The book I'm currently writing is a scary thing. Which is good, because as a suspense (even a romantic suspense), it's meant to be. As I was tweaking one particular scene yesterday, I felt the fine hairs rise along the back of my neck. My pulse picked up, and - yes, ladies and gentlemen - I had seriously freaked myself out. Which is kind of strange, since I've written the synopsis. I know how everything turns out, whodunnit (although I'm kind of murky on the secondaries), the whole nine yards.

My husband, who is not a writer, simply shakes his head, as he does when I laugh at something my characters say or can't stop in the middle of an exciting scene while proofing my own galleys. Simply put, he doesn't understand that every writer is his/her own, crucial first audience.

If your own story doesn't make you laugh or cry in the right places, make your pulse race or your palms sweat, turn you on or make you furious, how can you expect it to do any of those things for the larger audience it (with luck and skill) will reach?
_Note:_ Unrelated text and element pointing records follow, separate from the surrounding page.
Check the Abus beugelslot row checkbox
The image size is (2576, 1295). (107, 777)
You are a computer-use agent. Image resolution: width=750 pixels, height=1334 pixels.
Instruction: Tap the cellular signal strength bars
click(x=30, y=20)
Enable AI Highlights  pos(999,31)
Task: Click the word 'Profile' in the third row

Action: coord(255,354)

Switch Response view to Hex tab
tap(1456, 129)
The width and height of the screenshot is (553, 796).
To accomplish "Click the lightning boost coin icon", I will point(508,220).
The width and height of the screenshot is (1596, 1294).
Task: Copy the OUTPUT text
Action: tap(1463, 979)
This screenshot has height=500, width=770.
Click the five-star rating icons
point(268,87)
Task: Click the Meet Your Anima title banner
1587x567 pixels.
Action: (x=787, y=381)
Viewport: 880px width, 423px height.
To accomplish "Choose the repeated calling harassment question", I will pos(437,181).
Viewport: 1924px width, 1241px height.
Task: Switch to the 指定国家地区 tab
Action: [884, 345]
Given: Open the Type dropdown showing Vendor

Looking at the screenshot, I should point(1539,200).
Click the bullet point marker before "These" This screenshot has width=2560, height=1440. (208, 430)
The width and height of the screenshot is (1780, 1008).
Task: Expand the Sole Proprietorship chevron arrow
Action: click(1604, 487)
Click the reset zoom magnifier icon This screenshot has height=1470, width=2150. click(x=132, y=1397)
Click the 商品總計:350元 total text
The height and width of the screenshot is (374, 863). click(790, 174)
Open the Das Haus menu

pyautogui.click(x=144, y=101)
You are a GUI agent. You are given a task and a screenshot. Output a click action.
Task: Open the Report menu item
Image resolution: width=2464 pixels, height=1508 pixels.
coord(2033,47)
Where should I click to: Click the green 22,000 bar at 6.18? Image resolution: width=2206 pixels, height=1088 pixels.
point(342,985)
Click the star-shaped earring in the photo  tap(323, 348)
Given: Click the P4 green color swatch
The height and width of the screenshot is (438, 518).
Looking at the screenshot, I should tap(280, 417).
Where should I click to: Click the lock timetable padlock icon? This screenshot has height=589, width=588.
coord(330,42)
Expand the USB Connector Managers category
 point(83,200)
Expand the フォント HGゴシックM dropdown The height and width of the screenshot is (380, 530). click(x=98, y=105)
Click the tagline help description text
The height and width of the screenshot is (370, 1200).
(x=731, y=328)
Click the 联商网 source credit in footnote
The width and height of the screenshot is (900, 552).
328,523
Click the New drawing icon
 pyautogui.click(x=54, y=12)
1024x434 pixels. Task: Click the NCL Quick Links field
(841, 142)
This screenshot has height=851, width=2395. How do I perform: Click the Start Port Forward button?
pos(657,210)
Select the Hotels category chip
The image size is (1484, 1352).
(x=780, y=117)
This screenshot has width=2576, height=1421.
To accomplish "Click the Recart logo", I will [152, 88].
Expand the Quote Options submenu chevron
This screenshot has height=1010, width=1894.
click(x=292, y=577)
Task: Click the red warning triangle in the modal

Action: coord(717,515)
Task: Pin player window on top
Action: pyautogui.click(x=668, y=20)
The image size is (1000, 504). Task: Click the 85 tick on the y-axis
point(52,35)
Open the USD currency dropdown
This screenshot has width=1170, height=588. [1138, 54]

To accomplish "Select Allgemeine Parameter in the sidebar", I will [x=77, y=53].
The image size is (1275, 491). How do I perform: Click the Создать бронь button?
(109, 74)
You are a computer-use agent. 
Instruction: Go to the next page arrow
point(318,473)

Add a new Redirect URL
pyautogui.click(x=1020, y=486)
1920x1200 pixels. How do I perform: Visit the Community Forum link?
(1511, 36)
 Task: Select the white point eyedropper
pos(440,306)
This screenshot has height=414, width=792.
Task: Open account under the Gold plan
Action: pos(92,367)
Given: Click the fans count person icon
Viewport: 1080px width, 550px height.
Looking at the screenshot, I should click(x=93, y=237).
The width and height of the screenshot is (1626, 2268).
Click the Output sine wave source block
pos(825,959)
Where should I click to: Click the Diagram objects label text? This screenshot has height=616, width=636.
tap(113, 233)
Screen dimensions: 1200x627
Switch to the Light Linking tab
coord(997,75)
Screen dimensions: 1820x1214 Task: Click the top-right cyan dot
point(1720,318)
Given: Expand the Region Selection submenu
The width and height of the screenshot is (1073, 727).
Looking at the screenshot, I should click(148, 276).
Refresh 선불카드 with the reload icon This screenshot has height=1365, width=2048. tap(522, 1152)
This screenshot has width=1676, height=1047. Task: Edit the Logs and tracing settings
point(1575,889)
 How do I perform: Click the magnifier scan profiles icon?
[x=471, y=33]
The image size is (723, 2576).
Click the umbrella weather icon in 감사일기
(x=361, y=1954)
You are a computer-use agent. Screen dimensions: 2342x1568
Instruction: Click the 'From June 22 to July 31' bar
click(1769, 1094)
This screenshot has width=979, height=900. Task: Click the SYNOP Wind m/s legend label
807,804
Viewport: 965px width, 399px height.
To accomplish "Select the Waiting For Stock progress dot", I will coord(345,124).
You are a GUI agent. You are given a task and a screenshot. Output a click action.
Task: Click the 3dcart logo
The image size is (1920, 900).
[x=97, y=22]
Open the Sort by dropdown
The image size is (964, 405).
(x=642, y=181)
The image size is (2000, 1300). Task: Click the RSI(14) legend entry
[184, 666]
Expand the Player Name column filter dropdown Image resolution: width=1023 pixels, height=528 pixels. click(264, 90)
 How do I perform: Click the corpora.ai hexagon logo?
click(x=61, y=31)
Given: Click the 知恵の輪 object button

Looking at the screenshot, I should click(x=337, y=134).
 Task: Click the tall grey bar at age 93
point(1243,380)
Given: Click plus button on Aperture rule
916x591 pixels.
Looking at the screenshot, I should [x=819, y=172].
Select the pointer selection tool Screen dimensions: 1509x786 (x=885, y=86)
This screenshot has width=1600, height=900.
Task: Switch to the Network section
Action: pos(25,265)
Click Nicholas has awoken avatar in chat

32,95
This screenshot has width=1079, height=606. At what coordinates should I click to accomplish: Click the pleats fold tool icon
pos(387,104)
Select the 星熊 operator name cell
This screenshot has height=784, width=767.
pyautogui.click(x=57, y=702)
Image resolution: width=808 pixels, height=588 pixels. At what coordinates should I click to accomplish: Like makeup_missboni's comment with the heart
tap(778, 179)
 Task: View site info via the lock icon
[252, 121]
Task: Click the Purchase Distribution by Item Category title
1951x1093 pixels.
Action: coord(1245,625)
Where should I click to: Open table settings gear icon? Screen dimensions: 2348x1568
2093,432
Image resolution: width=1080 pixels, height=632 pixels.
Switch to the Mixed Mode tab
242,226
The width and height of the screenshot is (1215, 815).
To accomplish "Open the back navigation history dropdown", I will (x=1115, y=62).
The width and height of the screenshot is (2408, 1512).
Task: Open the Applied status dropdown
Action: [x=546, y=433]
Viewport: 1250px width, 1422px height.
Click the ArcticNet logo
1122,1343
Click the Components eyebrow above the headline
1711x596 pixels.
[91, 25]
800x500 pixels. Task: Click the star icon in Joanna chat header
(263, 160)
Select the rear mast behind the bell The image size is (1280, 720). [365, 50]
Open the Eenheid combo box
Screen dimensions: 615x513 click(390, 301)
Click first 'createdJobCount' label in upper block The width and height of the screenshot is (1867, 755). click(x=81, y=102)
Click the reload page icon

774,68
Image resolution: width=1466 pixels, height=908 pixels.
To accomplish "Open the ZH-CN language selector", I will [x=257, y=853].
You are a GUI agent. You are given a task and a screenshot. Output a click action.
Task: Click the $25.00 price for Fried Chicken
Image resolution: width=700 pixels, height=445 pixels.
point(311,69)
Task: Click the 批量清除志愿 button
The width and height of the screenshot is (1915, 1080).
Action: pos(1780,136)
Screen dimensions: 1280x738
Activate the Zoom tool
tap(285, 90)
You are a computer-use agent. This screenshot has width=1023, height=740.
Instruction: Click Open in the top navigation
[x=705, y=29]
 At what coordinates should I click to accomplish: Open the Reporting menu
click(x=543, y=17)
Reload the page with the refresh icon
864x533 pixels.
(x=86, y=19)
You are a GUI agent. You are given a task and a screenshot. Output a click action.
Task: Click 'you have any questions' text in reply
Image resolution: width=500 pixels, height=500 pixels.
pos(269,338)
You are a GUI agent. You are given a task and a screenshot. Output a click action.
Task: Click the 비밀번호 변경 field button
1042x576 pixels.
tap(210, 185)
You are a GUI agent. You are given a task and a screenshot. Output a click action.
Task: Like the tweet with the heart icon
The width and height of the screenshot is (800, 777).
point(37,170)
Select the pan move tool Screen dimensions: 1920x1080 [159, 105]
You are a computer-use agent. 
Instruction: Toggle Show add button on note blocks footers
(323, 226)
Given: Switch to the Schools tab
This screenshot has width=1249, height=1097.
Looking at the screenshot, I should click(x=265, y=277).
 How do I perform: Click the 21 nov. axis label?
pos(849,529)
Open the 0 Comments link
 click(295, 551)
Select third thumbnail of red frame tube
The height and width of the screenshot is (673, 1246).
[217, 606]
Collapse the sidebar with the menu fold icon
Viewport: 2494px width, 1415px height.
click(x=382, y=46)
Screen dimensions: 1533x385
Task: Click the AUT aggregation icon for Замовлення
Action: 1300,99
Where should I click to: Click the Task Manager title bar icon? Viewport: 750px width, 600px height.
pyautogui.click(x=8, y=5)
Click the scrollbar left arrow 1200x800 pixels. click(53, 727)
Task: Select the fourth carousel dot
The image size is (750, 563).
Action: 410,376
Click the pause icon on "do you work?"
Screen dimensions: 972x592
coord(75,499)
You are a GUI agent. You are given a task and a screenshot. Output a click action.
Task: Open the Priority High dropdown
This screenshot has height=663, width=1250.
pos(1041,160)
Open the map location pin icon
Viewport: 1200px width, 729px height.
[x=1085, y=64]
Writers fail, in my opinion, when they're no longer entertained by their own work, when they're simply going through the motions to earn an advance or meet a deadline.

So as you set to work today, I hope you'll ask yourself some crucial questions. When I reread a section, have I engaged my own emotions? If I hadn't written this book, would I plunk down $6.99 (or more) to read it ? And most importantly, when was the last time I thoroughly entertained myself?

I don't know about you, but that's why I started writing fiction in the first place.


Christie Craig said…

This is so true. If our work doesn't entertain us, how can we expect others to be entertained?

I love it when I laugh, or cry at something I've written. And when I give my work to others to read (when they are in front of me) I find myself just watching them, hoping for the reaction I wanted.

I'm certain that if you freaked yourself out, you'll leave a lot of us freaking. I can't wait to read it.

TJ Bennett said…
So true! My first novel, which I had written five years ago and stuck under the bed when it didn't sell, got resurrected as a result of this phenomena. While unpacking, I came across it one day, started reading it, and found myself laughing at the funny parts and crying at the sad parts. Okay, I thought, I'm giving this book one more shot at publication. I tried one last publisher, and that's the one who agreed with me the book should see the light of day. After all these years, it doesn't even feel like I wrote it anymore, which is a delightful, mysterious experience every writer should have at least once. I read along and think, "Damn, this chick is good!" LOL!